Madison will lead an initiative to make compostable, zero-landfill packaging, and eventually require vendors who sell in Madison to provide the same. Technology transfer from the University of Wisconsin is the heart of its success, and the redevelopment of the Park Street corridor, including the Villager Mall area can be the home for this new work.
What kinds and how much planning should the city devote to developments along Park Street?
The Park Street corridor is an exciting opportunity for Madison.
I envision a similar mixed use of space several stories high along Park Street combining commercial and residential, similar to the future of Regent and Monroe streets. In addition, though, I envision a business incubator on Madison's south side that provides emerging companies with a place to grow and take advantage of the close proximity to new technology coming from the University of Wisconsin.
I envision significant improvements in safe pedestrian crossings, so the Burr Oaks neighborhood isn't bisected from the Bram's Addition neighborhood, for example. We have the space to locate a new kind of community center that expands activities from athletics, arts, and academics to the trades, manufacturing, skilled repair, and sciences. An innovative community home for the homeless and others in need could be an important addition in Dist.13 to the functionality of Madison as a whole.

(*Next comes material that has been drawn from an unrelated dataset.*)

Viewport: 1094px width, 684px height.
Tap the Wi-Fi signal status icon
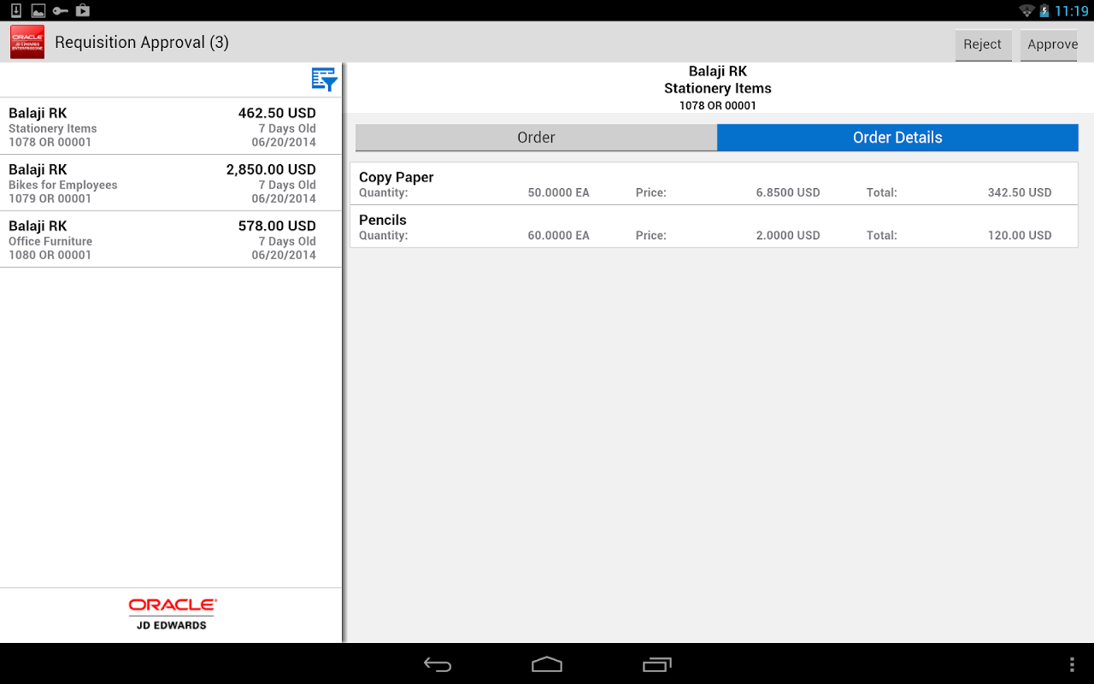point(1026,10)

You say you support "community education for all ages" in your campaign platform. Would you elaborate on what you mean by this, and explain how you would implement it?
My vision is to have a skill sharing and workshop facility that gives youth and adults a place to educate one another. Hands-on skills (home maintenance, mechanical/automotive, industrial) would be emphasized, but lectures in sciences, arts, civic responsibility, and electoral politics will be available too. By the time a youth is 18 years old, they should at least have had the opportunity brought to them to learn all these things in a workshop setting.

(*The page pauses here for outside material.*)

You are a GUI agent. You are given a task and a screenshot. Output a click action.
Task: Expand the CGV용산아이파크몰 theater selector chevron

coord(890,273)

This initiative would be city facilitated, but privately funded. The construction of an open-architecture facility to house this mini-university in the south part of Dist.13 would follow an initial number of years operating in ad hoc spaces in the district. The model integrates with higher density housing that will be a part of Madison's and other urban centers' future.
District 13 and the parks within it abut Lake Wingra, Monona Bay, and Lake Monona. How should the city approach keeping these and our other lakes clean and friendly for recreation and fishing?
We need to continually monitor the water quality and biodiversity to understand what is happening in the lakes. Fishing and recreation put pressure on the lake environments, but there are sustainable levels of both activities. Increased periodic public education in schools and in the media and well-designed painted signage at storm sewers about water quality is the long-term solution for city residents. Water quality, and other environmental metrics of health need to be available in a dynamic way on the city's online and broadcast news. These things are the basis for a healthy economy because a functioning environment provides services more cost effectively than engineered solutions.